I’ve pretty much not stopped thinking about Alex Garland’s Annihilation since it came out in early 2018. It’s got so many layers and is so cosmically disturbing that it pops up in my mind more often than I ever expected. The same was true for Garland’s previous film, Ex Machina, another trippy sci-fi thriller about existence and reality. So imagine my glee upon seeing a trailer for a TV show in that same vein, with similar visuals. Devs is the FX on Hulu show from Garland debuting in March and it looks crazy good. And just crazy.
Devs immediately has a similar visual vibe to Ex Machina; massive, sparse underground research facility beneath a quiet woodland area. Lots of yellows and oranges to break up the darkness. We also have Nick Offerman as a Christlike tech guru not unlike Oscar Isaac’s character in Ex Machina. But there’s something far more mysterious, and possibly otherwordly, going on too.
Sonoya Mizuno, who had small but pivotal roles in both Ex Machina and Annihilation, stars as Lily Chan, a woman who arrives at the mysterious Devs facility to figure out what happened to her boyfriend. Everybody seems pretty shifty, and nobody even really knows what Devs, like, does. Alison Pill then tells Lily, “This is the only principle you need to understand; Nothing ever happens without a reason. Everything is determined by something prior.” And later, Offerman says “Life is just something we watch unfold.”

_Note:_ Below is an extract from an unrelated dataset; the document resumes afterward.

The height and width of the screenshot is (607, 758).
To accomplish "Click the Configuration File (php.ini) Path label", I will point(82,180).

The official synopsis doesn’t shed all that much light on it, either.
Devs is centered around Lily Chan (Sonoya Mizuno), a computer engineer investigating a quantum computing company called Amaya, run by Forest (Nick Offerman). She believes this company is responsible for the disappearance of her boyfriend.
It’s possible whatever happens at Amaya is so advanced that it can see the fate of everybody. The word “Amaya” is a fairly common Spanish name, but it has interesting origins. The word derives from the village of Amaya near Castile and Leon; in that context the word means “mother” or “mother city”. However, it also may stem from the Basque (French/Spanish hybrid language and people) word meaning “the end.” So maybe Forest sees the end of all things, and that room which Lily learns is “everything” shows people what they don’t want to see.

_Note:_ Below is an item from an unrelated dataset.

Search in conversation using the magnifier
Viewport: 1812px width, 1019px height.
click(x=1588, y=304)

The fact that I’m already spinning my wheels of speculations is a great indicator that Devs will keep us talking for each of its eight episodes. Garland not only wrote all eight episodes, he directed them all as well. In the age of high-profile television shows, we should probably just consider this the next movie in Garland’s impressive catalog.
Devs premieres March 5 on “FX on Hulu,” a branding for the type of prestige show FX produces direct to Hulu. Disney owns both, after all. New episodes will drop every week, and we’ll be watching them. Will you?